Below are the records; print them all without any alteration.

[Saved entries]

◆ ◆ ◆ ◆ ◆

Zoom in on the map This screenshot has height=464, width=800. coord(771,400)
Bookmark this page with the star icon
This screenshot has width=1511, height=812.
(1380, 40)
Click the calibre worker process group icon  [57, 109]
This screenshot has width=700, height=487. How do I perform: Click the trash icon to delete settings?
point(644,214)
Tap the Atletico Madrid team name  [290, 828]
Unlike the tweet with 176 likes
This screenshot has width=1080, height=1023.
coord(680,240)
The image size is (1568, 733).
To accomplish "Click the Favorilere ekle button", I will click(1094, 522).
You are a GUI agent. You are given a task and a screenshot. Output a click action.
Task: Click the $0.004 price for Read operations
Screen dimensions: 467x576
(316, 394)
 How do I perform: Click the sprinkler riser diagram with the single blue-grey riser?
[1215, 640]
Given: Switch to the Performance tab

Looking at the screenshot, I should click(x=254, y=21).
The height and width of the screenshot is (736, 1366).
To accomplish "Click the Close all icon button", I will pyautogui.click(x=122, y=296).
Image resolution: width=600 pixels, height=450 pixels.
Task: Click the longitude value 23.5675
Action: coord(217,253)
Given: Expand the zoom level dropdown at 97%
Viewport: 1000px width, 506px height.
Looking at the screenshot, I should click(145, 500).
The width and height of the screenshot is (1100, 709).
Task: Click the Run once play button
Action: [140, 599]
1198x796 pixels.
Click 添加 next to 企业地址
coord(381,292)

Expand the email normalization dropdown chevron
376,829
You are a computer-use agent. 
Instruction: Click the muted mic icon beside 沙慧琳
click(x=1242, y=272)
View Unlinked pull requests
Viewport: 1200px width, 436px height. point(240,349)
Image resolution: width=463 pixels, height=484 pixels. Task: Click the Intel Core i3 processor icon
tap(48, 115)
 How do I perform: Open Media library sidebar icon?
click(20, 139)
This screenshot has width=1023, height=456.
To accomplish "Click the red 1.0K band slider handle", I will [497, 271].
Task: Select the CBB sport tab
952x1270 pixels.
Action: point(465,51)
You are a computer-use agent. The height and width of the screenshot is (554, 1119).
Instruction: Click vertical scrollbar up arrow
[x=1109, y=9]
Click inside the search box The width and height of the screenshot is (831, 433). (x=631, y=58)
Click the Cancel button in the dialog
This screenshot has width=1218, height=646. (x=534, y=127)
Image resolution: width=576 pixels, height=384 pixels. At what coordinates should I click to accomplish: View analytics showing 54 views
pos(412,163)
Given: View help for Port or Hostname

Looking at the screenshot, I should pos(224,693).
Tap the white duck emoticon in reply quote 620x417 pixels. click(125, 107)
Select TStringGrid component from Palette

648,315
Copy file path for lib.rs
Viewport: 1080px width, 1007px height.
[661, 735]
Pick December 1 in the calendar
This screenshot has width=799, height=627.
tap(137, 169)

◆ ◆ ◆ ◆ ◆

__Solution for this exercise__:
Zoom in on the map This screenshot has height=464, width=800. coord(771,400)
Bookmark this page with the star icon
This screenshot has width=1511, height=812.
(1380, 40)
Click the calibre worker process group icon  [57, 109]
This screenshot has width=700, height=487. How do I perform: Click the trash icon to delete settings?
point(644,214)
Tap the Atletico Madrid team name  [290, 828]
Unlike the tweet with 176 likes
This screenshot has width=1080, height=1023.
coord(680,240)
The image size is (1568, 733).
To accomplish "Click the Favorilere ekle button", I will click(1094, 522).
You are a GUI agent. You are given a task and a screenshot. Output a click action.
Task: Click the $0.004 price for Read operations
Screen dimensions: 467x576
(316, 394)
 How do I perform: Click the sprinkler riser diagram with the single blue-grey riser?
[1215, 640]
Given: Switch to the Performance tab

Looking at the screenshot, I should click(x=254, y=21).
The height and width of the screenshot is (736, 1366).
To accomplish "Click the Close all icon button", I will pyautogui.click(x=122, y=296).
Image resolution: width=600 pixels, height=450 pixels.
Task: Click the longitude value 23.5675
Action: coord(217,253)
Given: Expand the zoom level dropdown at 97%
Viewport: 1000px width, 506px height.
Looking at the screenshot, I should click(145, 500).
The width and height of the screenshot is (1100, 709).
Task: Click the Run once play button
Action: [140, 599]
1198x796 pixels.
Click 添加 next to 企业地址
coord(381,292)

Expand the email normalization dropdown chevron
376,829
You are a computer-use agent. 
Instruction: Click the muted mic icon beside 沙慧琳
click(x=1242, y=272)
View Unlinked pull requests
Viewport: 1200px width, 436px height. point(240,349)
Image resolution: width=463 pixels, height=484 pixels. Task: Click the Intel Core i3 processor icon
tap(48, 115)
 How do I perform: Open Media library sidebar icon?
click(20, 139)
This screenshot has width=1023, height=456.
To accomplish "Click the red 1.0K band slider handle", I will [497, 271].
Task: Select the CBB sport tab
952x1270 pixels.
Action: point(465,51)
You are a computer-use agent. The height and width of the screenshot is (554, 1119).
Instruction: Click vertical scrollbar up arrow
[x=1109, y=9]
Click inside the search box The width and height of the screenshot is (831, 433). (x=631, y=58)
Click the Cancel button in the dialog
This screenshot has width=1218, height=646. (x=534, y=127)
Image resolution: width=576 pixels, height=384 pixels. At what coordinates should I click to accomplish: View analytics showing 54 views
pos(412,163)
Given: View help for Port or Hostname

Looking at the screenshot, I should pos(224,693).
Tap the white duck emoticon in reply quote 620x417 pixels. click(125, 107)
Select TStringGrid component from Palette

648,315
Copy file path for lib.rs
Viewport: 1080px width, 1007px height.
[661, 735]
Pick December 1 in the calendar
This screenshot has width=799, height=627.
tap(137, 169)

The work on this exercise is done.